The downsides of not explicitly capturing memrefs on the graybox are discussed in the RFC here.
https://github.com/bondhugula/llvm-project/blob/graybox/mlir/rfc/rfc-graybox.md#rationale-and-design-alternatives-what-to-explicitly-capture

Another way to think about this is that: because grayboxes introduce a new symbol context, most polyhedral walks would like to conceptually see the graybox just as a "call" with those memrefs passed to start with. Other arbitrary/unknown ops with regions don't start a symbol context and so the affine walks will just walk through such ops (just like they walk through affine.fors/ifs that are encountered). OTOH, walkAffine will not walk through grayboxes from the top. If you don't explicitly capture, the key is that most polyhedral/affine passes will have to stop/check every op for a graybox and then scan the interior of that op for memrefs if it turns out to be a graybox. (For the future, this would even go against multithreading polyhedral passes to run concurrently on different func's and grayboxes in an isolated way, but I'm not bringing this up now in the RFC). With an explicit capture, things would just be a regular operand scan of ops scanned with walkAffine. For the future cases where you really need more precise information on what's happening to the memrefs inside the graybox (just like you may want to in the case of call's), that can be done as needed. Non-memref values on the other hand just move transparently across the boundaries of grayboxes in the regular SSA passes/canonicalizations or hybrid polyhedral/SSA ones.

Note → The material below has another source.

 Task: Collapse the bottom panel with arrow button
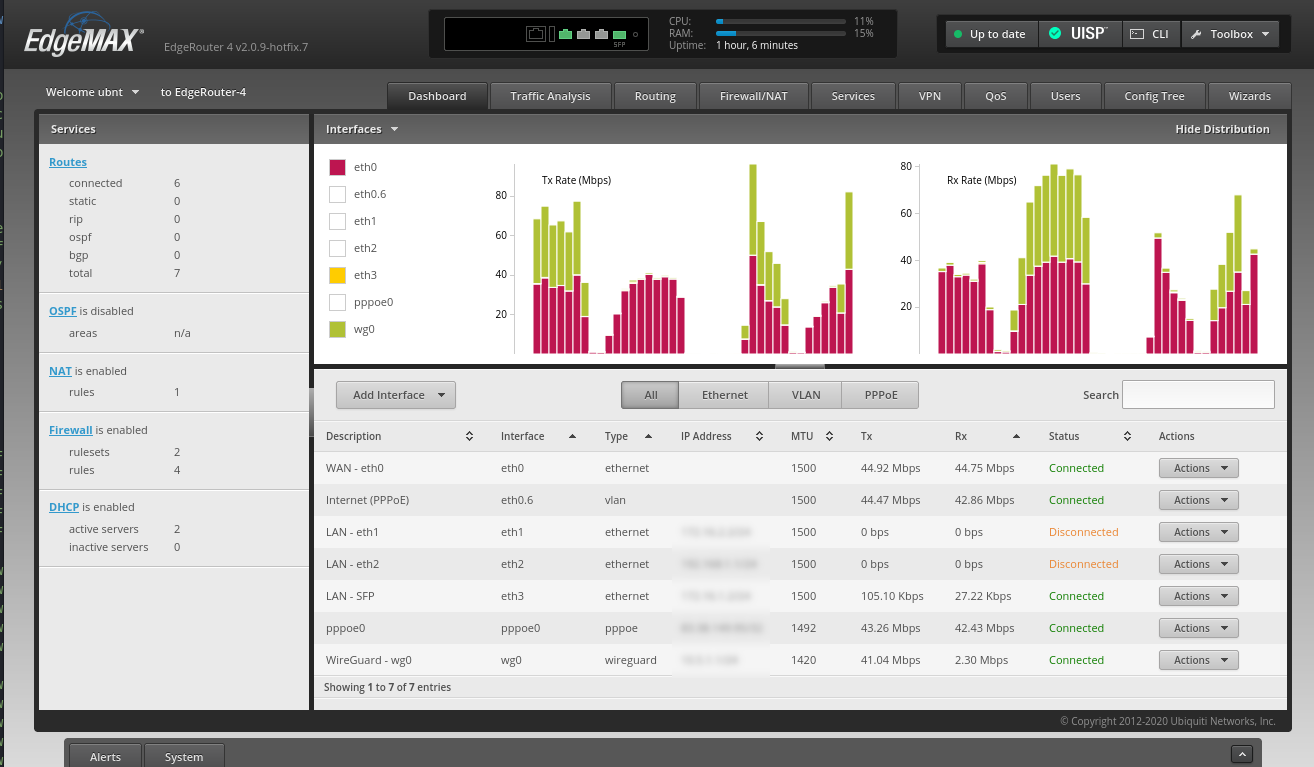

My concerns with explicit capture are actually very different from yours: that they make it harder to move IR across without actually updating the memrefs being used (either hoist from inside to outside or sink). You'd have to check if you are moving past a graybox and then remap memrefs (consider scalar replacement on affine load/stores, LICM as examples).

But I still strongly feel that explicit capture of the memrefs is the right tradeoff to start with (even if perhaps not the right one eventually) - we can reevaluate its impact and drop if necessary.